According to Wikipedia, “Choline was classified in 1998 as an essential nutrient by the Food and Nutrition Board of the Institute of Medicine. Choline is the precursor molecule for the neurotransmitter… (that) is involved in many functions including memory and muscle control.” “Choline must be consumed through the diet for the body to remain healthy,” according to the Linus Pauling Institute at LSU. “It is used in the synthesis of the constructional components in the body's cell membranes. Despite the perceived benefits of choline, dietary recommendations have discouraged people from eating certain high-choline foods, such as eggs and fatty meats. The 2005 National Health and Nutrition Examination Survey stated that only 2% of postmenopausal women consume the recommended intake for choline.” Food sources of choline are here.

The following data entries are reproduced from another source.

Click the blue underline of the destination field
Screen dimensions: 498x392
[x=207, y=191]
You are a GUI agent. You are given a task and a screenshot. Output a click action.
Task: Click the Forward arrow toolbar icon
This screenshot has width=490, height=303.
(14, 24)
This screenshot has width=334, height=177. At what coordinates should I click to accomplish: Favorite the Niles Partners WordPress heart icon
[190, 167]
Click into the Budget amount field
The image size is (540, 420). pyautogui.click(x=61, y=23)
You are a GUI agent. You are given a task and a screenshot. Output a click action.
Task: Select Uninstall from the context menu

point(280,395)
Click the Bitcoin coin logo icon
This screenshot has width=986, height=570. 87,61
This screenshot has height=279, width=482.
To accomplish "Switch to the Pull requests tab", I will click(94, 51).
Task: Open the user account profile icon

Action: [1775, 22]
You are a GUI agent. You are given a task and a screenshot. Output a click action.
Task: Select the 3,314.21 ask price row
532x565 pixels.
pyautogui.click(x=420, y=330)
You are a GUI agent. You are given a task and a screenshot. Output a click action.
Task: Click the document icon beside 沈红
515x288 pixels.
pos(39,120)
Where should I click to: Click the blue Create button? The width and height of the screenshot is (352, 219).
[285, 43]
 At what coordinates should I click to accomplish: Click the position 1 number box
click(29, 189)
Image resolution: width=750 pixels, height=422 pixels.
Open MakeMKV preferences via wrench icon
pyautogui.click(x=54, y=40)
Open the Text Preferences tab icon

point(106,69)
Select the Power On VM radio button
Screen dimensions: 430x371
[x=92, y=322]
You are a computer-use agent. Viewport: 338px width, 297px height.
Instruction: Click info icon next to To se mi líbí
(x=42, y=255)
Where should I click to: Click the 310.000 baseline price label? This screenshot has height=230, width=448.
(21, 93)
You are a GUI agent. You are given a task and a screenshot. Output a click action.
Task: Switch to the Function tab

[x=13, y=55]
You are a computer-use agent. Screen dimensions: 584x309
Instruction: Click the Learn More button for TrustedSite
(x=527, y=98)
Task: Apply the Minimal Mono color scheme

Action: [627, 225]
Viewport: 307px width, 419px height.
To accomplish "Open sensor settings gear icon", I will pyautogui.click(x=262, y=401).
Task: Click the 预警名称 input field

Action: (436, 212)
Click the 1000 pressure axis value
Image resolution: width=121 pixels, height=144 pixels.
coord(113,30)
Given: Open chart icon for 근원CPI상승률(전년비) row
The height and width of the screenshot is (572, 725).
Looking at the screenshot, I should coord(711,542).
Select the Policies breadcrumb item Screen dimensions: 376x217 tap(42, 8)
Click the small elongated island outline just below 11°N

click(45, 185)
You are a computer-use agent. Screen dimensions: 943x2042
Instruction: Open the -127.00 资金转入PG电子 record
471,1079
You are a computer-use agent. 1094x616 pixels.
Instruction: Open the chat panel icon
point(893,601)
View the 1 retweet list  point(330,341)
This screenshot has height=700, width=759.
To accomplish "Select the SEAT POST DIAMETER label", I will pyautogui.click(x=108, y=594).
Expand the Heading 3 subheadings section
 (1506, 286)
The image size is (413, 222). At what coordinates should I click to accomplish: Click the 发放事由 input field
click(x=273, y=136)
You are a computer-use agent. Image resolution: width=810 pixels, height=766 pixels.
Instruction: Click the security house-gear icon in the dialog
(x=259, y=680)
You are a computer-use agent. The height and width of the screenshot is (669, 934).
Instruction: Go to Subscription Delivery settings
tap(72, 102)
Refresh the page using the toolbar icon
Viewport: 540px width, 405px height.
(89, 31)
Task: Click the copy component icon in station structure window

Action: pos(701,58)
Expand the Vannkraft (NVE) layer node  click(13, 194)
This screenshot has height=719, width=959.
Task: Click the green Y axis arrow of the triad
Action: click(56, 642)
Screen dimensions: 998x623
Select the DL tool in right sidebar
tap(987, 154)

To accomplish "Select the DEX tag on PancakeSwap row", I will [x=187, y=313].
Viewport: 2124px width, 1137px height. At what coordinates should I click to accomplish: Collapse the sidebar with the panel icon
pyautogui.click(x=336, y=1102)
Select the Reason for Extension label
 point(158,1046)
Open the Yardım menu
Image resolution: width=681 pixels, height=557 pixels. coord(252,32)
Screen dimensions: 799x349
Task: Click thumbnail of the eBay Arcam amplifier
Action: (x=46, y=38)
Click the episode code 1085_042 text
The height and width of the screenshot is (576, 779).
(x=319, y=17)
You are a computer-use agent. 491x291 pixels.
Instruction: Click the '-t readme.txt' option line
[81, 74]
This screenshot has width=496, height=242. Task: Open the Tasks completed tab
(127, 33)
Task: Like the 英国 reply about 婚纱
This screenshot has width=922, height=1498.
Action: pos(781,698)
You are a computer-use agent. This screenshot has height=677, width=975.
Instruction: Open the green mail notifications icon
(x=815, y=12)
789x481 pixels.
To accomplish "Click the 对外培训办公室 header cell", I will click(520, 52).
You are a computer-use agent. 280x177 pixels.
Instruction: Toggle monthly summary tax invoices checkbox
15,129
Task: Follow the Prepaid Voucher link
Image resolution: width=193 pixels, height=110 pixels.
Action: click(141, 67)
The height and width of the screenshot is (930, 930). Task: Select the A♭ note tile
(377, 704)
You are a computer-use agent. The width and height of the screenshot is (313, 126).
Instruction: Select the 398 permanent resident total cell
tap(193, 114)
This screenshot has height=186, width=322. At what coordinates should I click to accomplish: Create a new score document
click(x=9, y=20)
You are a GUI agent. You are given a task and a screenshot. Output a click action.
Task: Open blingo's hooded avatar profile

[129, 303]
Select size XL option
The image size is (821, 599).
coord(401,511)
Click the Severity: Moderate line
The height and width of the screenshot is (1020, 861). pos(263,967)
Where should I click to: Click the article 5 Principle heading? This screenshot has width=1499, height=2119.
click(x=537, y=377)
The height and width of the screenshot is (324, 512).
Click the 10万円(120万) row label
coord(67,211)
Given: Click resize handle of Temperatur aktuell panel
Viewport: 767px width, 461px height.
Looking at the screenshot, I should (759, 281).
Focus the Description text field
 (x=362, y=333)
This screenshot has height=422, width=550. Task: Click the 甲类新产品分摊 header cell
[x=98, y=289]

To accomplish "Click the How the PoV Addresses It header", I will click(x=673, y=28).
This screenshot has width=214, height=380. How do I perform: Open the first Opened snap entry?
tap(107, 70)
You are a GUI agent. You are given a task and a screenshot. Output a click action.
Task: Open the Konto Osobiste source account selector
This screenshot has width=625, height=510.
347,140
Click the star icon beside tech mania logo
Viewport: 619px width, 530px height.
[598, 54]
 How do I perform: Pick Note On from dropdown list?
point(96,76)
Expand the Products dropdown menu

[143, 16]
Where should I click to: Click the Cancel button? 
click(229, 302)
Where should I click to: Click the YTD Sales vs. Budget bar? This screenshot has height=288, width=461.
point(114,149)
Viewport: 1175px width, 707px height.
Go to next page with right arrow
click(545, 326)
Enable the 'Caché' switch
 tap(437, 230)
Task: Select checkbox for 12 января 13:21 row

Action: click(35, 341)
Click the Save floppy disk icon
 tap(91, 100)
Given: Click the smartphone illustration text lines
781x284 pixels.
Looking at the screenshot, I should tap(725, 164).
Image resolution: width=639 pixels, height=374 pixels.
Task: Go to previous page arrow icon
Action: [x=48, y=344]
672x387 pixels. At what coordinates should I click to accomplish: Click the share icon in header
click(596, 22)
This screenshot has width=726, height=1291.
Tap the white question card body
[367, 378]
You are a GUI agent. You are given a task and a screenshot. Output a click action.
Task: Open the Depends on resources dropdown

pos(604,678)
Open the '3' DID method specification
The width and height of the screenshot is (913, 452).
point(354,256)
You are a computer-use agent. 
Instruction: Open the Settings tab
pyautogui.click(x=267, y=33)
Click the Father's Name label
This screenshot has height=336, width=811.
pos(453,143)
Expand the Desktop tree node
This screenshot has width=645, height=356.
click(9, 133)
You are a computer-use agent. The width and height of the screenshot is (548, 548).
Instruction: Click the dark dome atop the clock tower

“A 2010 study tested postmenopausal women with low estrogen levels to see if they were more susceptible to the risk of organ dysfunction if not given a choline-sufficient diet. When deprived of choline in their diets, 73% of postmenopausal women given a placebo developed liver or muscle damage, but this was reduced to 17% if estrogen supplements were given. The study also noted young women should be supplied with more choline because pregnancy is a time when the body's demand for choline is highest. Choline is particularly used to support the fetus's developing nervous system.”I am so accustomed now to eating 3 eggs for breakfast that on vacation recently, without thinking, I opted for powdered eggs in the free breakfast buffet. Then, I got to thinking: powdered eggs? What are they really? They are manufactured and processed foods! So, I looked them up. One tablespoon of powdered egg, mixed with ¼ cup of water, is the equivalent of 1 large egg. The powdered version is 30 calories, vs. 50 for the fresh egg; the powdered version has 2.3 grams of protein versus 6 for the fresh. The powdered version has 2 grams of fat versus 5 for the fresh; and they taste awful, even with salt and pepper and hot sauce. The cholesterol is probably oxidized too. On our next trip I will opt for hard boiled eggs, a real food always offered on the buffet. And maybe an individual serving of full-fat cream cheese, without the bagel, of course.